I’ve known a lot of minors in my day (especially when I was between the ages of newborn and 18). Some of them were great. Some were obnoxious. And, you know, kids cry. And scream. That’s partially what they do. That’s why they were put on this earth, because there are times when it’s just not loud enough already. If it were me, and I was in possession of (read: parenting) a child who was screaming loudly in a public place for what would presumably be a small thing in life, I’d be embarrassed, which is why I refuse to stoop to a level of shouting “WILL YOU SHUT THAT KID UP” at someone whose life story I’m not privy to. All babies do this, and it’s OK. Some adults do this too. For the record, that’s not as OK, circumstances depending.
That said, there are some occasions where you may prefer not to have minors present, or at least not running around everywhere tripping the wedding party. What are some approaches you can take to make it a seamless celebration for everyone?

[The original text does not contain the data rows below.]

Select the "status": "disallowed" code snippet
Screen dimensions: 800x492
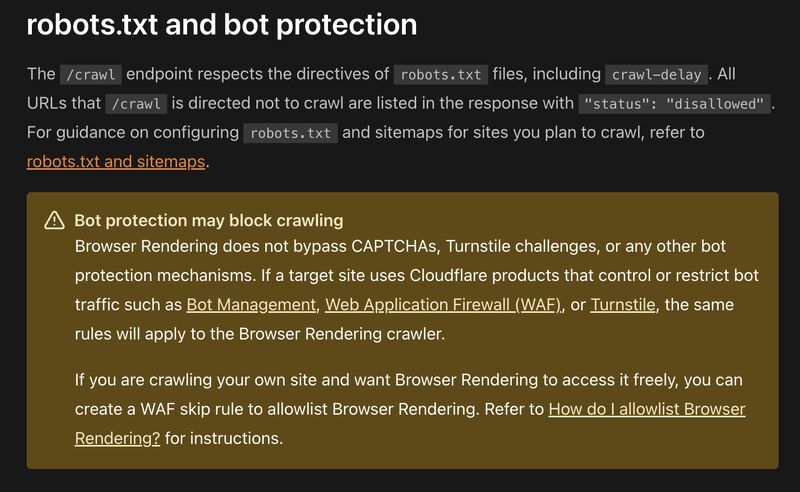674,104
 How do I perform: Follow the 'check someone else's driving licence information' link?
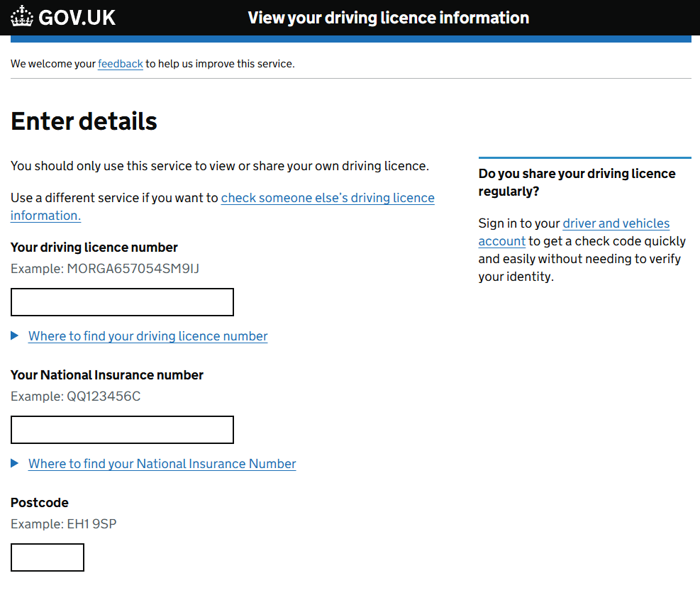(328, 199)
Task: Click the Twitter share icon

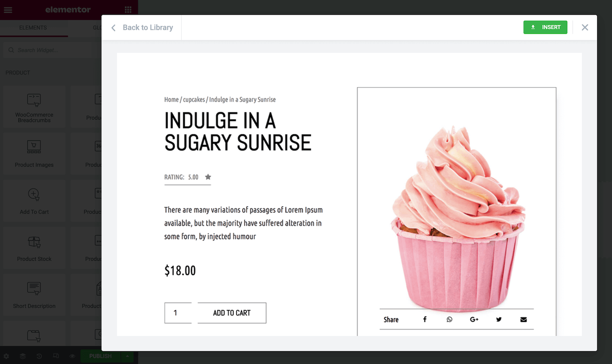Action: pos(499,320)
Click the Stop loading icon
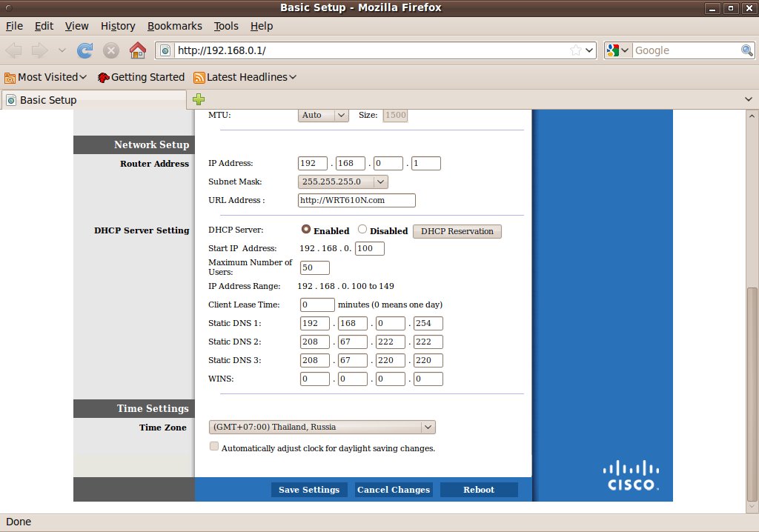This screenshot has height=532, width=759. [x=111, y=50]
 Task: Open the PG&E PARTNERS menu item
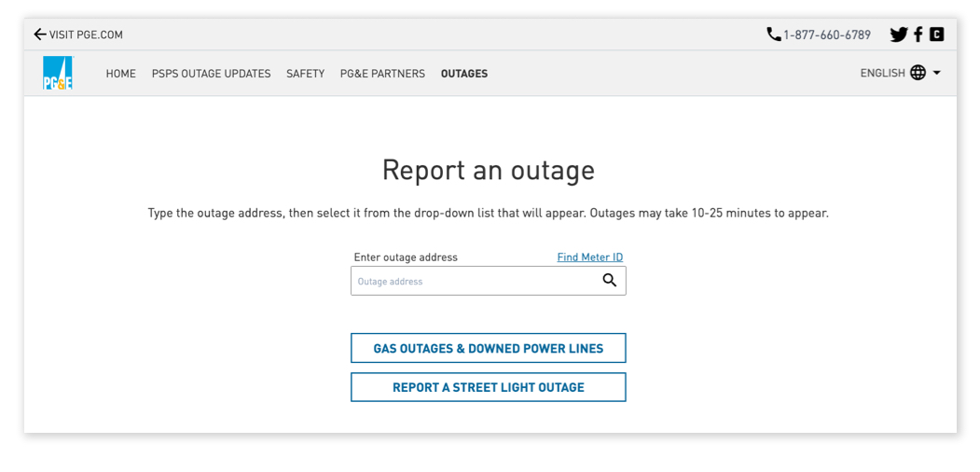382,74
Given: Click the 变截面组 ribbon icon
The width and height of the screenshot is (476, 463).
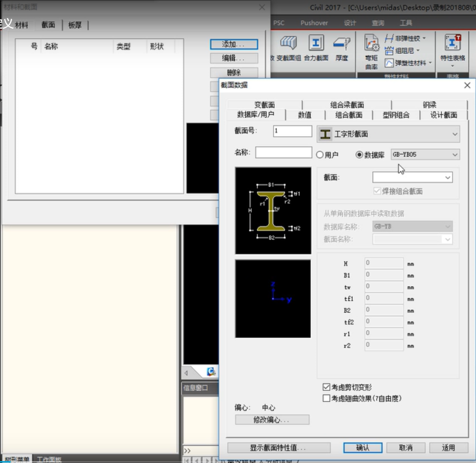Looking at the screenshot, I should coord(288,42).
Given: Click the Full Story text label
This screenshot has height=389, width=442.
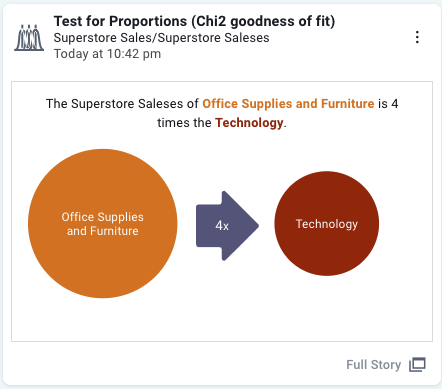Looking at the screenshot, I should [x=374, y=365].
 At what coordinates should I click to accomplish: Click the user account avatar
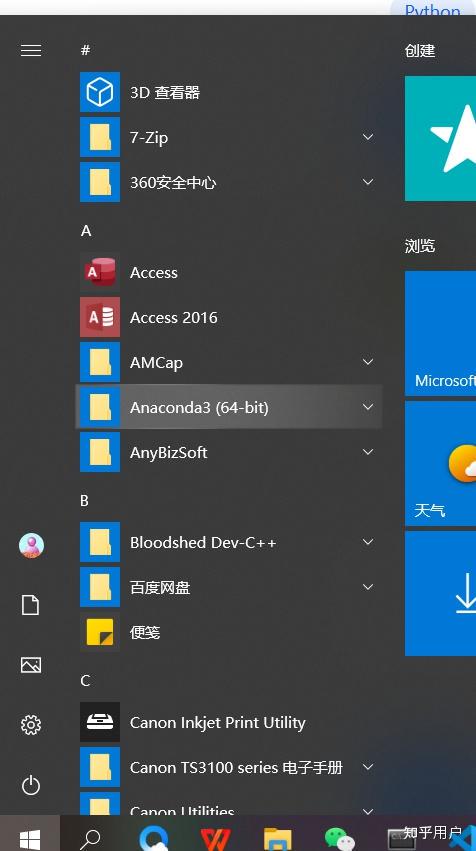click(31, 545)
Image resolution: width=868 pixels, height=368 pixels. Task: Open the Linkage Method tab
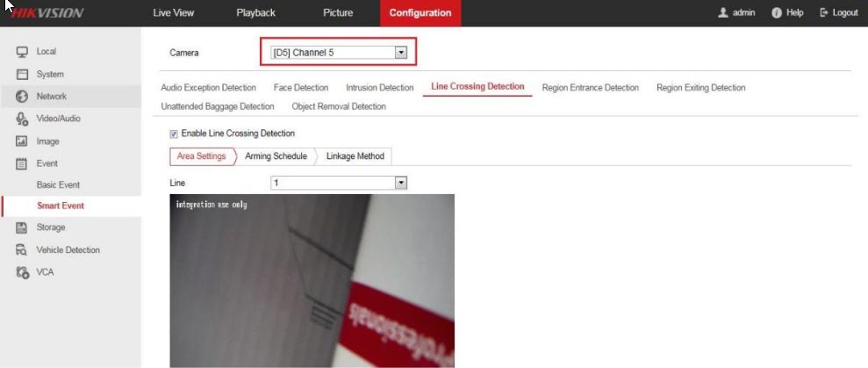click(x=355, y=156)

1. Invitation/Reception Wording
If you prefer the entire event to be adults only, it’s OK to make a note of this somewhere on the invitation. “Cocktails will be served at an adults-only reception following the ceremony”. If you feel like your guests will need more of an explanation, you may consider saying something akin to “While children are a blessing in many lives, our venue will unfortunately not be able to accomodate guests under the age of 18”. This should stop your second cousin thrice removed from bringing her godson. If it doesn’t, you’re in luck, because you’re gaining a whole new family.
2. Childcare Service
If you know an exorbitant amount of people who have small children, and you plan on these children being at the event, and you have room in your budget, you might consider taking advantage of a local event sitting service. Someone will come to your event and keep the children occupied so they don’t run all over the place and/or start to cause trouble from boredom. While it’s exciting to you, and many of the adults there, not many seven year olds will be able to sit still while watching you First Dance or your Second Dance or your Second Second Dance.
3. Kids Table
While some kids might not want to be separated from their parents (or vice versa), you might consider having a kids table at the reception where they can eat together and then color or play games. Perhaps I’m forgetting what it was like to be young, but as a kid, I preferred hanging out with other kids.
4. Activity Book
I’ve seen a few brides create an activity book for kids to engage in during the ceremony. These include things like matrimonial word puzzles, pictures to color, and certain things to look for (“I spy, with my little eye, some white and poufy”).
How are you handling children at your wedding?